===== Supplied records =====

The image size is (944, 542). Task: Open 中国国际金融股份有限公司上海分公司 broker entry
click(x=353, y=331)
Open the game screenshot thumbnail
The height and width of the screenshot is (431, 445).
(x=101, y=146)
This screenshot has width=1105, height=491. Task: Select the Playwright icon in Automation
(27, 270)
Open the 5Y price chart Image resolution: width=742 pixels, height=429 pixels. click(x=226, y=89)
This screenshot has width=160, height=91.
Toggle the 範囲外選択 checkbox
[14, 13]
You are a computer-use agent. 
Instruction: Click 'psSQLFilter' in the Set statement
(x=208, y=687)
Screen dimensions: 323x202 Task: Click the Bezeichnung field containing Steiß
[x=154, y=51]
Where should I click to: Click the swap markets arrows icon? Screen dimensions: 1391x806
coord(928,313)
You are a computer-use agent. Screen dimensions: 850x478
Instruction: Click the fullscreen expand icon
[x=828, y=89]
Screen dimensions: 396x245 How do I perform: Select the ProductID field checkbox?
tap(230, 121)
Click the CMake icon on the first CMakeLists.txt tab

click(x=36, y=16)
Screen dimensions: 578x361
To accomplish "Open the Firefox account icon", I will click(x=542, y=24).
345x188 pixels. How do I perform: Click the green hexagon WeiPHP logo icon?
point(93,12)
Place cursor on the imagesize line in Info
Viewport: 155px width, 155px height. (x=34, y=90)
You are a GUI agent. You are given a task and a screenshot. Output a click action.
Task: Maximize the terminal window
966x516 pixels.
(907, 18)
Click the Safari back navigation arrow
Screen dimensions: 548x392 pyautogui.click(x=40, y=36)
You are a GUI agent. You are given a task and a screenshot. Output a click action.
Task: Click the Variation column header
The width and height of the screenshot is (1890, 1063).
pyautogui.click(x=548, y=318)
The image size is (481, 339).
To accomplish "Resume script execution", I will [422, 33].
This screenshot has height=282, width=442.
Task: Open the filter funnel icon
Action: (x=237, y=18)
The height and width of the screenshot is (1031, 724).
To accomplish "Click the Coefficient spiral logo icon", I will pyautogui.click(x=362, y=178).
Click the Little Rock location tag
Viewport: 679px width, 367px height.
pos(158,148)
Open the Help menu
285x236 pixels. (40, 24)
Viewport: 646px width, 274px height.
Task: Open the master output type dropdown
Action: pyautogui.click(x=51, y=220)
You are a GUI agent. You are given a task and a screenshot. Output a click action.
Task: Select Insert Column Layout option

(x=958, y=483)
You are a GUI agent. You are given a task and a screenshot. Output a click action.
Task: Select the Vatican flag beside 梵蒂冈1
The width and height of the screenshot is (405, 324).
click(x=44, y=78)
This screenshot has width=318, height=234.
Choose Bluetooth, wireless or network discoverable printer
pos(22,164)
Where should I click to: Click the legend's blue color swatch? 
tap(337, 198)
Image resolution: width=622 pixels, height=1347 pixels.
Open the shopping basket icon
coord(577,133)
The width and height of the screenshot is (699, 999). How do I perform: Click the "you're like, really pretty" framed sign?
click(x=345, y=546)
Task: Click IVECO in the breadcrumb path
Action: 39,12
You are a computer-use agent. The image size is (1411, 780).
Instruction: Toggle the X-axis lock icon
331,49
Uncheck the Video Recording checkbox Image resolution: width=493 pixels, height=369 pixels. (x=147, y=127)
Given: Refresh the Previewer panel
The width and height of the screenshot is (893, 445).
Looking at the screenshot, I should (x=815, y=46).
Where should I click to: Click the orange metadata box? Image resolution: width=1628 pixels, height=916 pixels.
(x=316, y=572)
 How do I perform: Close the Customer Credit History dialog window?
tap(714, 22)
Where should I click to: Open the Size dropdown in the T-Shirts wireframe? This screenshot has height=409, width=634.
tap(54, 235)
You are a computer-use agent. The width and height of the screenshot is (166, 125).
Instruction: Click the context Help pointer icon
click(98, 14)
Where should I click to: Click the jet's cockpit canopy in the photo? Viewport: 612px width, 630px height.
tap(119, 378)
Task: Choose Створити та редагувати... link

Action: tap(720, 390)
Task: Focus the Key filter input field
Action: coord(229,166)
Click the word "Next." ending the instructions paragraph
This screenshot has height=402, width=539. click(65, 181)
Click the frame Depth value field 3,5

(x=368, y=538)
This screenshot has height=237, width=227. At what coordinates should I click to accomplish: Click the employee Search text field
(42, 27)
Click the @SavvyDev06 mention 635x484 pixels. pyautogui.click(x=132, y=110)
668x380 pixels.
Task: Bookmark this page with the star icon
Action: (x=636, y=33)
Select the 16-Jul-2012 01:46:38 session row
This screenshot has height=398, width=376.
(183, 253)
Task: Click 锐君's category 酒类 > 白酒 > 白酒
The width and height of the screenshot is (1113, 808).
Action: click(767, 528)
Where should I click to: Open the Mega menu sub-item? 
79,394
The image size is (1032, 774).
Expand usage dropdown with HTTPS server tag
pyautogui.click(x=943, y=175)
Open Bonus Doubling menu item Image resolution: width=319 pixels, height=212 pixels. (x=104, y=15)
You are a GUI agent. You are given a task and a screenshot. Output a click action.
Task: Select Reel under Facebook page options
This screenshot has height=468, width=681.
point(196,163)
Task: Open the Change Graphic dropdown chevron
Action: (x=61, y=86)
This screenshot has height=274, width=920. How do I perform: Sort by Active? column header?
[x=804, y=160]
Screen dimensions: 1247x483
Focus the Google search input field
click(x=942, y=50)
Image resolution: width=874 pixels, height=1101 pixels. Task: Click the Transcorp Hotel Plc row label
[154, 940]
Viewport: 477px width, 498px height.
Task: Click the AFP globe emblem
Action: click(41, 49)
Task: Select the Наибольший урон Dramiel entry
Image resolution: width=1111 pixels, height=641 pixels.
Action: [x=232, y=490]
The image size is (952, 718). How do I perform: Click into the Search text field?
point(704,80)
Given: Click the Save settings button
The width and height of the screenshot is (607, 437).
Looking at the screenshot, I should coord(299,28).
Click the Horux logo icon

=====

* [What you are asked to do]:
Rewrite the records from the line that contains "Task: Choose Створити та редагувати... link" through the line that contains "Open Bonus Doubling", changing "usage" to "storage" and keeping everything else the same. Give only those lines.

* [Exercise answer]:
Task: Choose Створити та редагувати... link

Action: tap(720, 390)
Task: Focus the Key filter input field
Action: coord(229,166)
Click the word "Next." ending the instructions paragraph
This screenshot has height=402, width=539. click(65, 181)
Click the frame Depth value field 3,5

(x=368, y=538)
This screenshot has height=237, width=227. At what coordinates should I click to accomplish: Click the employee Search text field
(42, 27)
Click the @SavvyDev06 mention 635x484 pixels. pyautogui.click(x=132, y=110)
668x380 pixels.
Task: Bookmark this page with the star icon
Action: (x=636, y=33)
Select the 16-Jul-2012 01:46:38 session row
This screenshot has height=398, width=376.
(183, 253)
Task: Click 锐君's category 酒类 > 白酒 > 白酒
The width and height of the screenshot is (1113, 808).
Action: click(767, 528)
Where should I click to: Open the Mega menu sub-item? 
79,394
The image size is (1032, 774).
Expand storage dropdown with HTTPS server tag
pyautogui.click(x=943, y=175)
Open Bonus Doubling menu item Image resolution: width=319 pixels, height=212 pixels. (x=104, y=15)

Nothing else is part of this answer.